◆ Material shown:
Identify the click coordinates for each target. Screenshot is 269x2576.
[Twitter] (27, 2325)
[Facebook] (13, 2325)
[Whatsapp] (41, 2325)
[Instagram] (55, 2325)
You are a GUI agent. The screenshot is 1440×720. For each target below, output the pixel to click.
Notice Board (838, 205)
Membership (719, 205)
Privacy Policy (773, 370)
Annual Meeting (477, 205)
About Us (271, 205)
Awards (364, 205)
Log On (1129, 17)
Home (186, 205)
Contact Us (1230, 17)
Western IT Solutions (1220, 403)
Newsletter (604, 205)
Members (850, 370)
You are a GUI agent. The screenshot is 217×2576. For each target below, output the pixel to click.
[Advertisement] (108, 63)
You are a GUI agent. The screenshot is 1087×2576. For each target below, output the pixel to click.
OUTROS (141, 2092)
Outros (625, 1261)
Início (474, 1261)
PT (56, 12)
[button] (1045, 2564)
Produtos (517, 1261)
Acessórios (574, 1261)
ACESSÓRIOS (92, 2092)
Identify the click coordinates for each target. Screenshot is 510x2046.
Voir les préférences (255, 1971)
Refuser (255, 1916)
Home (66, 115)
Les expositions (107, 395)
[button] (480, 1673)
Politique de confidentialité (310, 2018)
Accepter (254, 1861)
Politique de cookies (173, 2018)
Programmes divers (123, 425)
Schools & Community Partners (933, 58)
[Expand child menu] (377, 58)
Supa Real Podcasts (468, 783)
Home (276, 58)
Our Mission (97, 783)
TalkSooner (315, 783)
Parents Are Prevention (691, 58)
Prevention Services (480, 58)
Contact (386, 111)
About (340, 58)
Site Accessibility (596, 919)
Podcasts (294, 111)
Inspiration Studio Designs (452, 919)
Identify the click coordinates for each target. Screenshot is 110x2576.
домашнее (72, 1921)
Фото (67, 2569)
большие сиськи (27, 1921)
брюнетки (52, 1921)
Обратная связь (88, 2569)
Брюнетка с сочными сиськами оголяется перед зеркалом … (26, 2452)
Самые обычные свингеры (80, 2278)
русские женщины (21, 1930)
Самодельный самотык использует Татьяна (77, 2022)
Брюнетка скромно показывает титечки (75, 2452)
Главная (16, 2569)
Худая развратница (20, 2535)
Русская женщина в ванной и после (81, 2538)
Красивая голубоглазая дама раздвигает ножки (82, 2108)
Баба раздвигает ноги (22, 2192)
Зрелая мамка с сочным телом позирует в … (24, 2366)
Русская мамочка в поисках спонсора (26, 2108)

◆ What needs to be done:
Can you reproduce all of the records above line for line, changing nothing?

◆ Solution to the exercise:
Identify the click coordinates for each target. Screenshot is 269x2576.
[Twitter] (27, 2325)
[Facebook] (13, 2325)
[Whatsapp] (41, 2325)
[Instagram] (55, 2325)
You are a GUI agent. The screenshot is 1440×720. For each target below, output the pixel to click.
Notice Board (838, 205)
Membership (719, 205)
Privacy Policy (773, 370)
Annual Meeting (477, 205)
About Us (271, 205)
Awards (364, 205)
Log On (1129, 17)
Home (186, 205)
Contact Us (1230, 17)
Western IT Solutions (1220, 403)
Newsletter (604, 205)
Members (850, 370)
You are a GUI agent. The screenshot is 217×2576. For each target below, output the pixel to click.
[Advertisement] (108, 63)
You are a GUI agent. The screenshot is 1087×2576. For each target below, output the pixel to click.
OUTROS (141, 2092)
Outros (625, 1261)
Início (474, 1261)
PT (56, 12)
[button] (1045, 2564)
Produtos (517, 1261)
Acessórios (574, 1261)
ACESSÓRIOS (92, 2092)
Identify the click coordinates for each target. Screenshot is 510x2046.
Voir les préférences (255, 1971)
Refuser (255, 1916)
Home (66, 115)
Les expositions (107, 395)
[button] (480, 1673)
Politique de confidentialité (310, 2018)
Accepter (254, 1861)
Politique de cookies (173, 2018)
Programmes divers (123, 425)
Schools & Community Partners (933, 58)
[Expand child menu] (377, 58)
Supa Real Podcasts (468, 783)
Home (276, 58)
Our Mission (97, 783)
TalkSooner (315, 783)
Parents Are Prevention (691, 58)
Prevention Services (480, 58)
Contact (386, 111)
About (340, 58)
Site Accessibility (596, 919)
Podcasts (294, 111)
Inspiration Studio Designs (452, 919)
Identify the click coordinates for each target. Screenshot is 110x2576.
домашнее (72, 1921)
Фото (67, 2569)
большие сиськи (27, 1921)
брюнетки (52, 1921)
Обратная связь (88, 2569)
Брюнетка с сочными сиськами оголяется перед зеркалом … (26, 2452)
Самые обычные свингеры (80, 2278)
русские женщины (21, 1930)
Самодельный самотык использует Татьяна (77, 2022)
Брюнетка скромно показывает титечки (75, 2452)
Главная (16, 2569)
Худая развратница (20, 2535)
Русская женщина в ванной и после (81, 2538)
Красивая голубоглазая дама раздвигает ножки (82, 2108)
Баба раздвигает ноги (22, 2192)
Зрелая мамка с сочным телом позирует в … (24, 2366)
Русская мамочка в поисках спонсора (26, 2108)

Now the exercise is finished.